Black cat or White cat

I believe it was Milton Friedman that said, “nothing does as much harm as something in the name of public good”

I have been to China and I found the main cultural change that is occurring is from a collective based value to a more individual based value. The government is encouraging entreprenueral enterprise while maintain some type of control. (something the Soviet Union didn’t accomplish)

For example, our driver was incredibly interested in the stock market, wanted to expand his business to a fleet of vans, etc. Our guide made a very interesting comment in that her parents generation weren’t allowed to ask questions about their government in school. Her generation asked, “why if our way of government is better do others have a higher quality of life?” but received no reply. And her child is finally receiving the reply of a quote from Deng Xiao-Ping: “Black cat or White cat makes no difference as long as it catches the mice.”

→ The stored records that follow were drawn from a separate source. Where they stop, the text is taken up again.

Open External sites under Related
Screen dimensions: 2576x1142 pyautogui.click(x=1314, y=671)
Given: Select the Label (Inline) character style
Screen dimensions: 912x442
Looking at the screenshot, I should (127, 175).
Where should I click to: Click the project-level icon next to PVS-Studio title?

Change there is slow, that is probably a good thing, but change there is.

Dividends and Taxes

The dividend tax cut is not a simple issue. But this is a great start on the discussion. I would like to add a couple of things.

The efficient use of free cash flow discussion framework should include an element of what type of company, basically growth vs income, is involved. I would suggest that if you are a gold mine that dividends are a superior use of capital assuming you can find any other gold mines to buy or areas to mine. If you are a growth company, such as a plasma television equipment part manufacturer, dividends don’t make much sense as the free cash flow can provide a superior return by investing in more equipment and plant space as the life cycle of the product matures. Of course with any life cycle, maturity sets in and cash flow becomes more predictable, ala Microsoft, and dividends become more rational. But again that is based on the type of company and their goals and their point in the life cycle of development.

Also regarding dividends, stock options are also an issue, aren’t they? Employees with lots of options don’t want to see dividends as they reduce the capital gain of the stock and hence the value of the option plus they don’t pay dividends on the option shares unless exercised. Can a case be made that this issue will reduce the potential “microsoft” millionaires of the future and therefore reduce the number of new ventures that are started? A real hit to Silicon Valley, no?

Regarding taxation of dividends, I am not a CPA but my understanding of the tax code is that short term capital gains (less that one year) are taxed at the marginal tax rate, not a maximum of 20%. So you would have to hold a stock for one year to get long term (20%) treatment. However you point is very valid that you don’t pay capital gains unless you sell whereas dividends are taxed yearly at your marginal rate. So if dividends are tax free, why wouldn’t someone buy the day before they are paid and sell the day after? Although somewhat risky, many have made lots of money doing this and the elimination of the tax would surely increase it.

An explanation of agency theory

Basically, there is a cost associated with having an agent working for a principal in that the agent will, even with the best intentions, not do it the same way as the principal would. This difference can produce minor costs in the case of an agent that keeps the principal in mind when making decisions or a major cost as we have seen with many CEO’s and others as they aren’t concerned with anyone except themselves. Essentially, it deals with the separation of ownership and control.

Moral hazard as an offshoot of Agency theory deals with the decision making of agent being more risky because the consequences have been shifted to third party which is advantageous to the risk taker and, more importantly, potentially disastrous to the party that has assumed the risk. We will get into this more when we deal with FDIC and bank depositor insurance.